» Exercise directions
When you transcribe the records that follow, reproduce each line exactly as given.

» Input
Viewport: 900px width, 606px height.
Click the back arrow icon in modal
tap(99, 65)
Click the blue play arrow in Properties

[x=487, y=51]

» Solved problem
Viewport: 900px width, 606px height.
Click the back arrow icon in modal
tap(99, 65)
Click the blue play arrow in Properties

[x=487, y=51]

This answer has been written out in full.